The Baluch have several tribes and sub-tribes. Some of these tribes speak Brahui, while most speak Baluchi. Multilingualism is common, with many Baluch speaking both Brahui and Baluchi. The Marri tribe Domki and the Bugti tribe speak Baluchi. The Mengal tribe, who live in the Chagai, Khuzdar, Kharan districts of Balochistan and in southern parts of Afghanistan, speak Brahui. The Lango tribe, who live in central Balochistan in the Mangochar area, speak Baluchi as their first language and Brahui as their second. The Bizenjo tribe living in the Khuzdar, Nal, and parts of Makran, speak both languages, as do the Muhammadsanis. The Bangulzai tribe mostly speaks Brahui, but has a Baluchi-speaking minority (known as Garanis).
The Mazaris widely speak Baluchi or both dialects. The Malghani are part of the Nutkani tribe, which is the largest tribe in the tehsil.

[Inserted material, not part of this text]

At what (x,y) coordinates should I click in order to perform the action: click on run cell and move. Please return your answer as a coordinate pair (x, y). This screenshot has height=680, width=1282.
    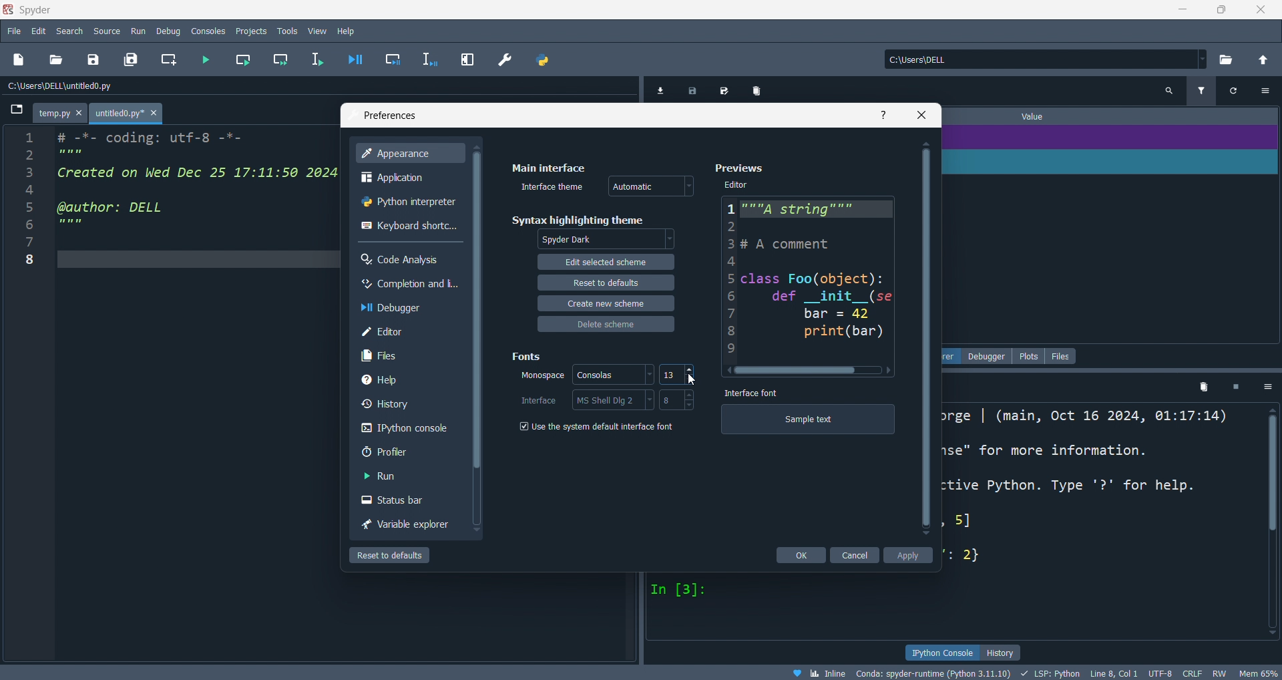
    Looking at the image, I should click on (280, 59).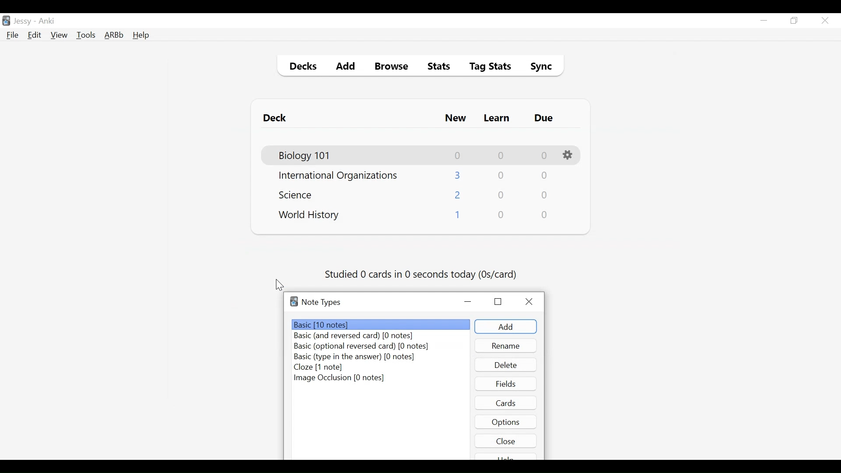 The height and width of the screenshot is (473, 841). I want to click on View, so click(60, 35).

The Talpur, Mastoi, Jatoi, Gabol, Lashari, Chandio, Khushk, Khosa, Bozdar, Jiskani, Heesbani, Magsi, Zardari, Rind, Bhurgri, Jakhrani,MIRJAT,JAMALI and other Baluch tribes that settled in Sindh speak Sindhi, Baluchi and Saraiki. The Qaisrani Baluch living near Taunsa Sharif in the Punjab province of Pakistan speak Saraiki and Baluchi, while their clansmen living the Dera Ghazi Khan tribal areas speak Balochi. The Lund Baluch living in Shadan Lund speak Sindhi, Sairaki and Balochi. The Leghari, Lashari, Korai, and Kunara Baluch in the Dera Ismail Khan and Mianwali districts of Khyber Pakhtunkhwa speak Saraiki as their first language. The Tauqi Baloch in the Khara, Noshki, Chaghai and Washuk districts of Balochistan can speak both Baluchi and Brahui, but their primary language is Baluchi. The Buzdar are one of the largest tribes of Baloch in southern Punjab, living in the Koh-e-Suleman range.The Mashori are also one of the large tribe of Baloch in southern Punjab and in large area of Sindh.